======== TEXTE FOURNI

Critique : Un monde sans femmes

Nicolas Thys | 11 novembre 2012
Nicolas Thys | 11 novembre 2012

La première chose étonnante dans Un monde sans femmes, c'est que cet univers est plus féminin que masculin dans le sens où l'on voit presque plus de femmes que d'hommes : la mère et la fille en premier lieu, la femme au bar et la voisine dans les rôles secondaires. Face à ce quatuor : un homme, Sylvain, interprété par un excellent Vincent Macaigne, plus connu au théâtre, et un second rôle masculin. Les autres existent à peine.

Le titre correspondrait finalement tout aussi bien au court-métrage qui l'accompagne : Le Naufragé, qualifié de prologue alors qu'il est bien plus que ça : une entité à part, la première partie d'un diptyque sur la solitude et l'amour. Dans ce court, le même Sylvain vient en aide à un cycliste égaré. Ils parlent de leur relation amoureuse, le premier cherchant maladroitement à aider le second. Et la seule femme est cause de crise.

Le Naufragé amène Un monde sans femmes : son personnage principal, vide et désespéré, marginal et sentimental. Un homme qui cherche à vivre sans trop savoir comment. Et si le premier est très sombre, le second est surtout gris. Le réalisateur, Guillaume Brac, réalise une sorte de film de plage à la française. Pas l'un de ces trucs estivaux, nanars à la Max Pécas ou daube ado comme Hôtel de la plage. Il lorgne plutôt sur les Rohmer et Rozier. Et, étrangement, avec une force supplémentaire : celle de ne pas reproduire les schémas directeurs de films comme Pauline à la plage et de suivre sa propre voie (ou voix ?) : moins bavarde, moins gratuitement psychologisante. Plus tendre aussi, il laisse le temps à la rêverie de prendre son envol. Et il est plus à l'écoute du spectateur : le film trouve son propre rythme, ne cherche pas à tenir cette moyenne conformiste d'une heure et demie et, en durant à peine moins d'une heure, n'ennuie pas un instant. Il n'a pas le temps de perdre son étrange pouvoir de fascination ni cette mélancolie douce-amère.

================
======== DONNÉES FOURNIES

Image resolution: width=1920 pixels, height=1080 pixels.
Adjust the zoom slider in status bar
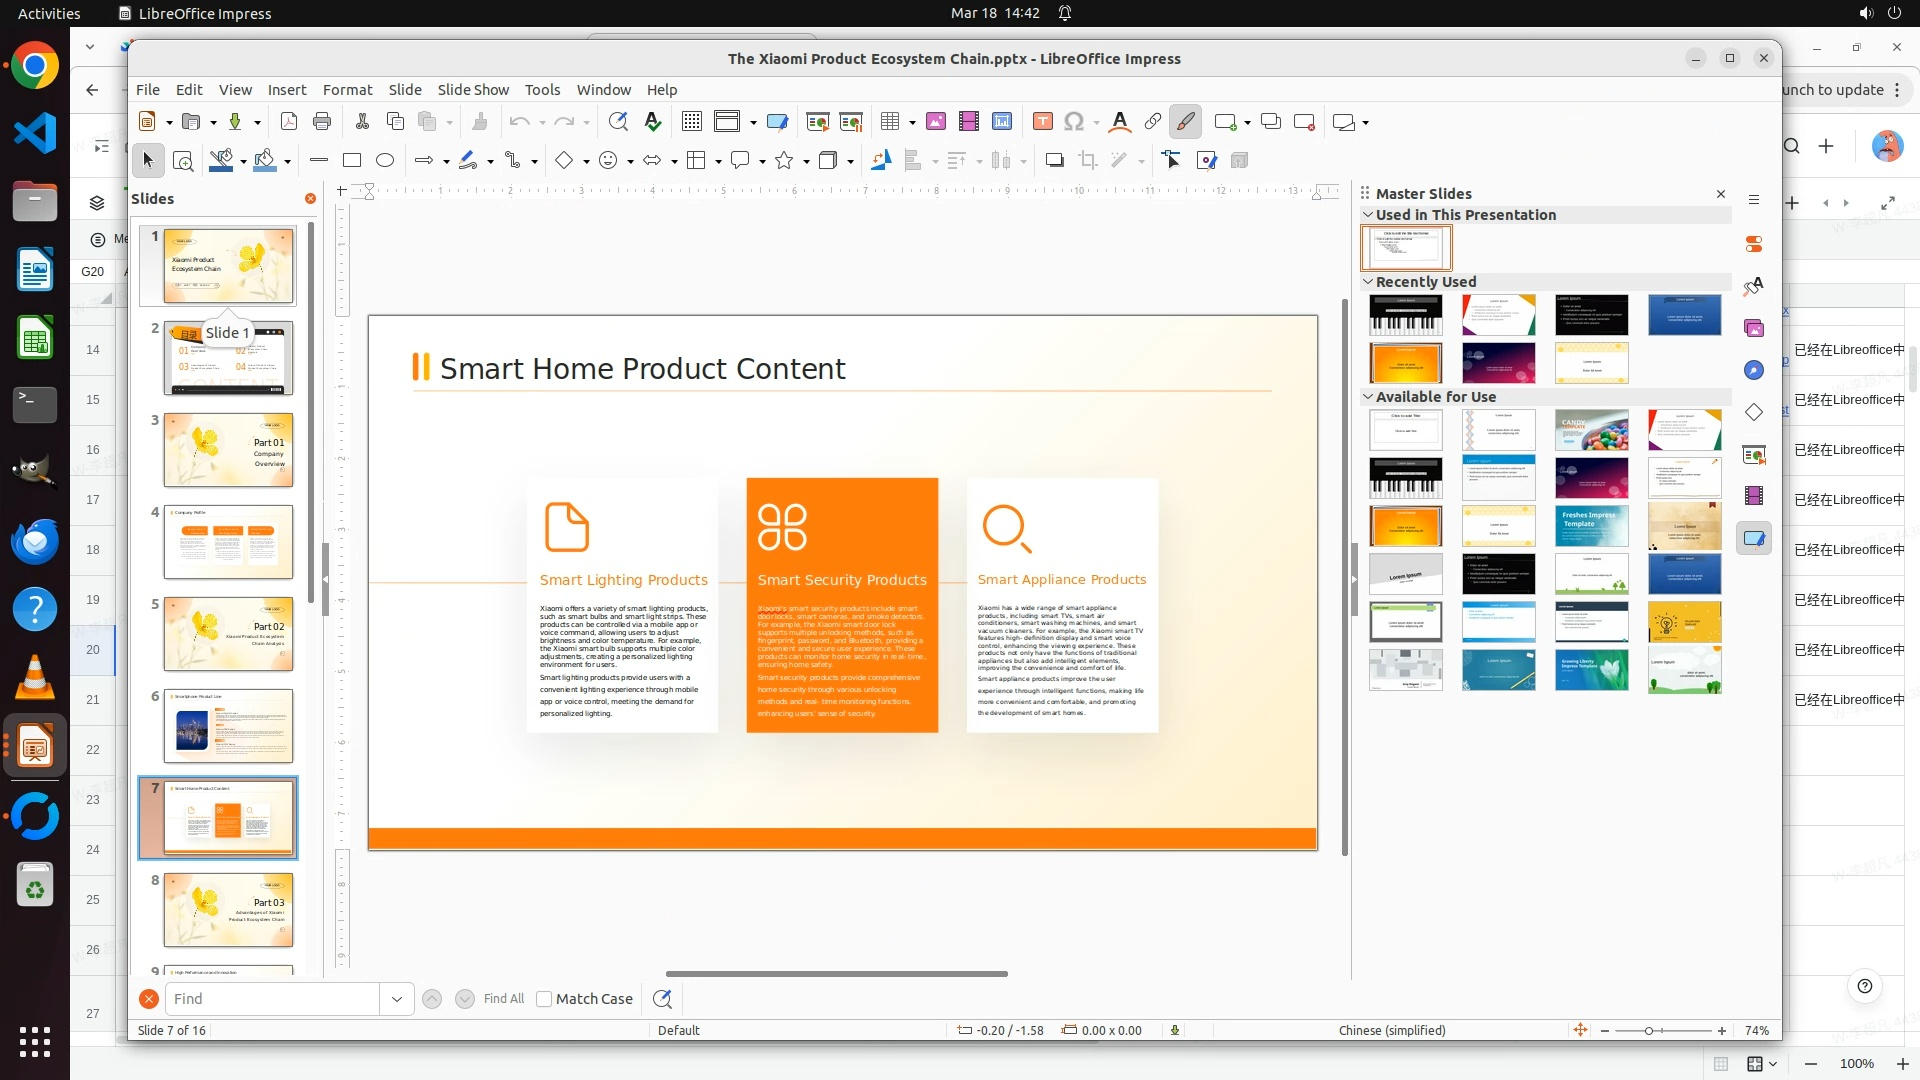[x=1649, y=1030]
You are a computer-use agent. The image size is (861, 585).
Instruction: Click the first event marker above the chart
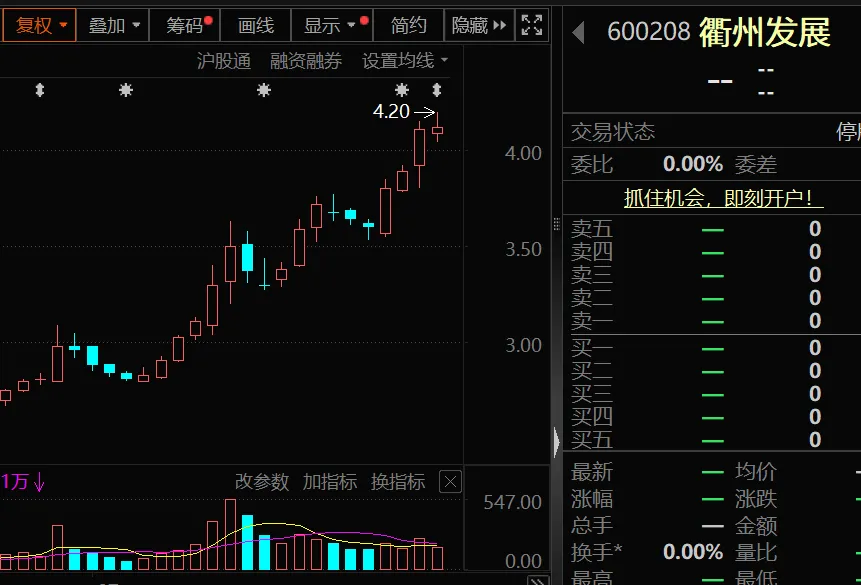pos(40,91)
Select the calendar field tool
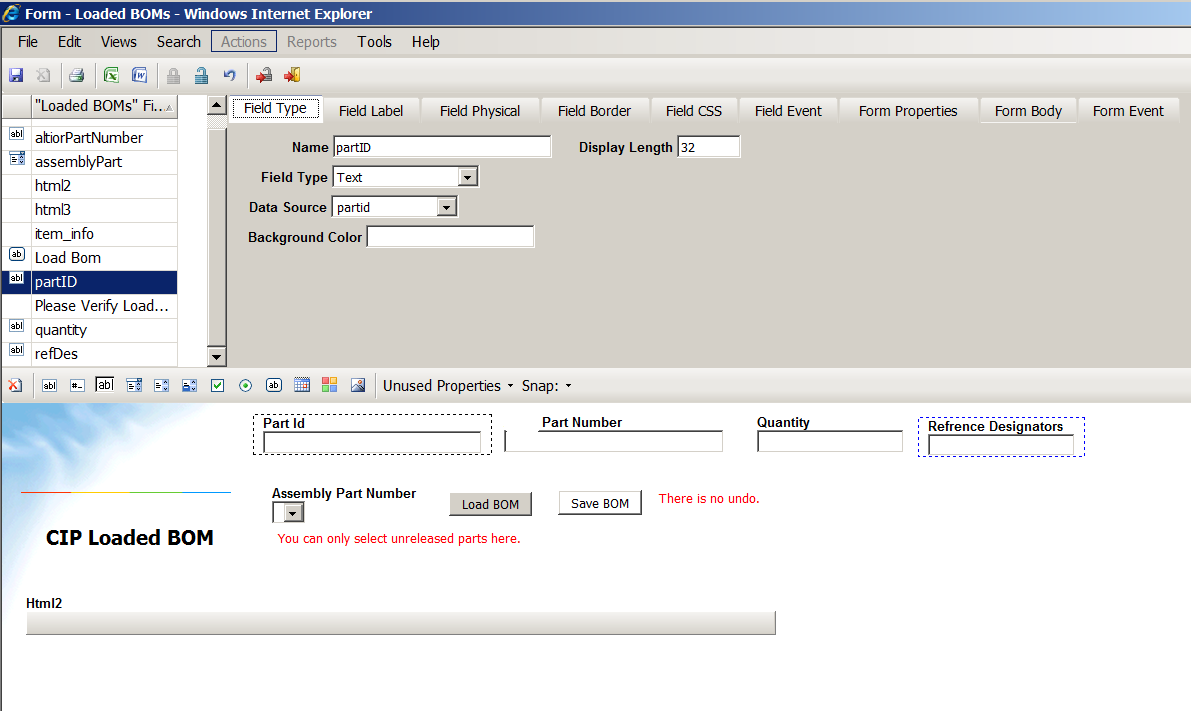The width and height of the screenshot is (1191, 711). coord(302,385)
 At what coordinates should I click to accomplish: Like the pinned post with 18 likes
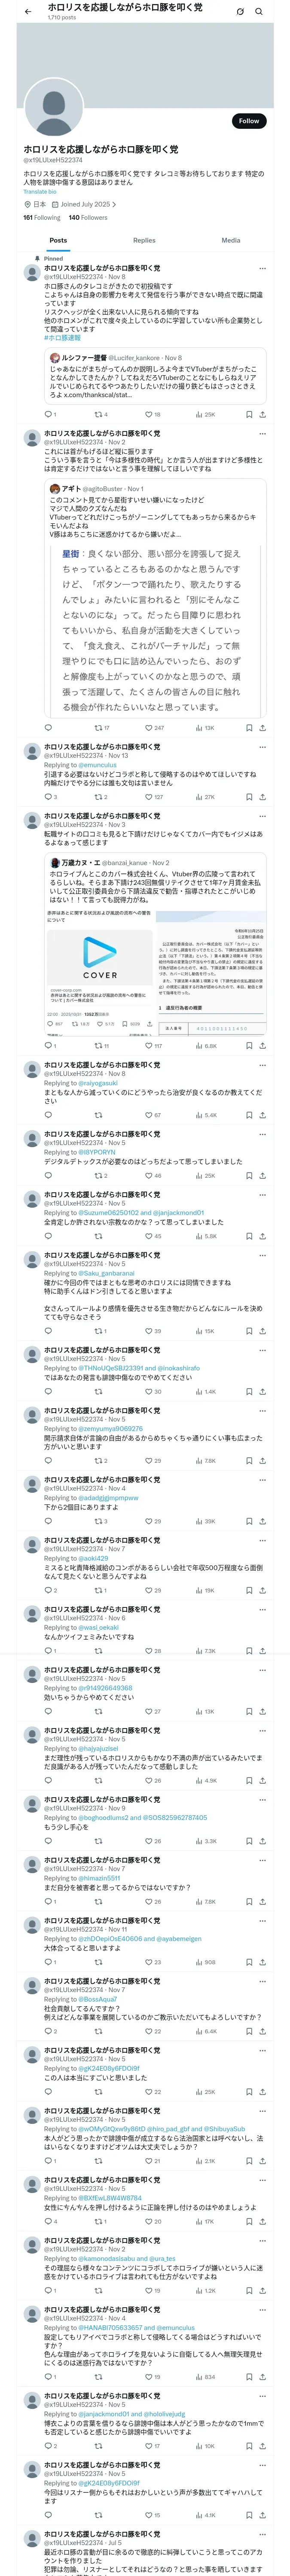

================

* [TRAVAIL À FAIRE]
(a) D'après la critique du film Un monde sans femmes, quel acteur joue Sylvain ?
(b) Recopiez sans rien changer le passage de la critique d'Un monde sans femmes qui va de "La première chose" jusqu'à "existent à peine.".
(c) Poursuivez la critique d'Un monde sans femmes après sa dernière phrase.
Les items ne viennent pas de la même source que la critique.

* [RÉPONSES ATTENDUES]
(a) Vincent Macaigne.

(b)
La première chose étonnante dans Un monde sans femmes, c'est que cet univers est plus féminin que masculin dans le sens où l'on voit presque plus de femmes que d'hommes : la mère et la fille en premier lieu, la femme au bar et la voisine dans les rôles secondaires. Face à ce quatuor : un homme, Sylvain, interprété par un excellent Vincent Macaigne, plus connu au théâtre, et un second rôle masculin. Les autres existent à peine.

(c)
Tout ça provient de plusieurs éléments qui distinguent Un monde sans femmes de tous les autres. C'est l'été, c'est la plage. Mais qui va en vacances en Picardie pour la plage ? Personne. D'où cette impression de vide constante. Quelques individus vite évacués. Et ce désespoir qui surgit de ces paysages à la fois colorés et mornes : face aux fleurs et à l'herbe vives, tout n'est que nuances de gris, jamais de soleil scintillant, de mer bleue turquoise ni tous ces clichés qu'arbore fièrement le cinéma en général. Les maisons sont presque noires, le sable marron, la mer grisâtre et le ciel tend vers le blanc. Et le grain du 16mm renforce cette impression de saleté mêlée à la beauté inhérente à ces paysages marins : le mouvement perpétuel de l'eau face au roc immuable des falaises.

Et chaque détail est pensé comme à double tranchant. L'appartement loué, parfaitement entretenu face à la bicoque aux murs fendus. A côté d'une ancienne bouilloire qu'on chauffe au gaz, la moderne carafe à eau avec filtre. Et sur les murs de sa prison tant mentale que physique, le poster d'Easy Rider invite à la liberté. Une sorte de yin et de yang qui conduira le quotidien dévasté mais rêveur du fou solitaire vers une sortie aussi voluptueuse que triste.

Dans son genre, Un monde sans femmes est l'une des plus jolies réussites cinématographiques depuis longtemps, la preuve qu'on peut faire du cinéma sensible et intelligent avec peu de moyens, sans être verbeux ni prétentieux. Et en dépassant le cadre désormais convenu de la Nouvelle vague. Avec un simple mélange d'éléments du quotidien, à la limite du documentaire sans l'être vraiment, et de fiction traditionnelle, cette chronique d'un été est simplement belle et touchante. Un voyage dans un état d'esprit...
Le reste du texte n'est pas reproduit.